1971 album. Produced by Mike Leander, an intriguing album of spare, largely acoustic readings of folk / rock songs, including several Bob Dylan covers, as well as songs by Phil Ochs, George Harrison, Cat Stevens, Tim Hardin, James Taylor and Sandy Denny. Edsel. Also available on vinyl.
The album was recorded in 1971 at Trident Studios but was shelved following it’s completion and wouldn’t see the light of day until thirteen years later when it was released as ‘Rich Kid Blues’ (with a new track-order) following Marianne’s resurgence after the release of ‘Broken English’.

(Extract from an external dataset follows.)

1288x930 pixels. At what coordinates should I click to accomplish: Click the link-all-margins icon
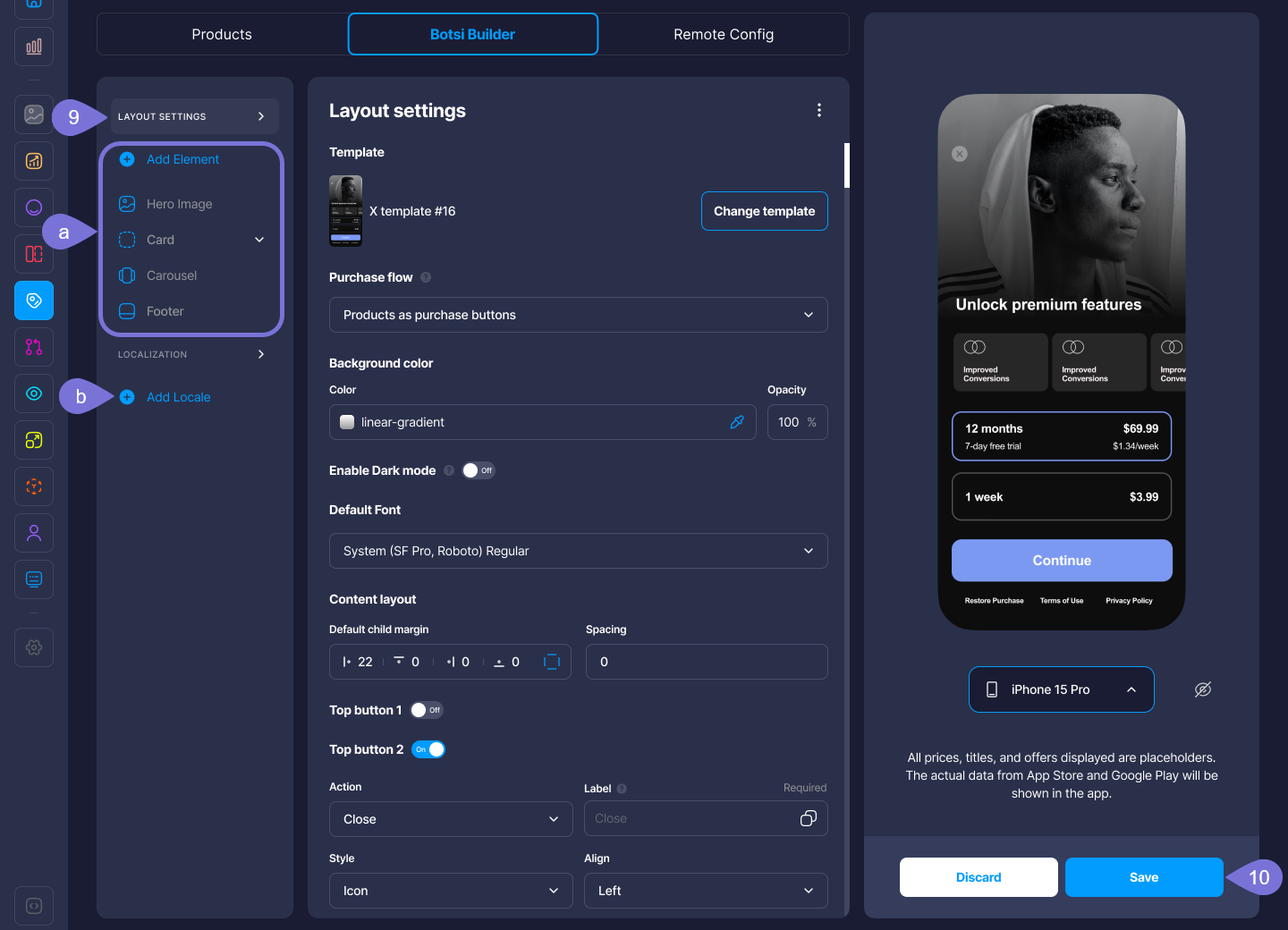[x=552, y=662]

There is something very desirable about this point in the evolution of Ms. Faithfull’s voice. It’s something that was only hinted at in earlier recordings like “Is This What I Get for Loving You?” and “In My Time of Sorrow” and realized during the “Sister Morphine” sessions. The fragile delicate quality of her voice on those early records is sunken, slightly, and the fragility has turned to something of desperation, maybe even unabashed loneliness, but she has yet to turn. The bile of ‘Broken English’ is still brewing somewhere deep and has yet to spew out the surface. This, unfortunately, is the only album Ms. Faithfull completed with this particular voice.
This collection of tracks is easily Faithfull’s most vulnerable performance on record as well as one of her most rewarding. It can easily be held in such high regard as records like Vashti Bunyan’s ‘Just Another Diamond Day’, Sibylle Baier’s ‘Colour Green’, and Nick Drake’s ‘Pink Moon’. (From http://www.mariannefaithfull.fm)
Marianne Faithfull had this to say about the 1971 recordings: “The record itself is very strange and ghostly. It’s the voice of somebody incredibly high, probably on the edge of death. They always sound like that. Johnny Thunders sounds like that. Anybody who heard that record would have said, ‘Well that’s that. We’ll never hear from her again’.”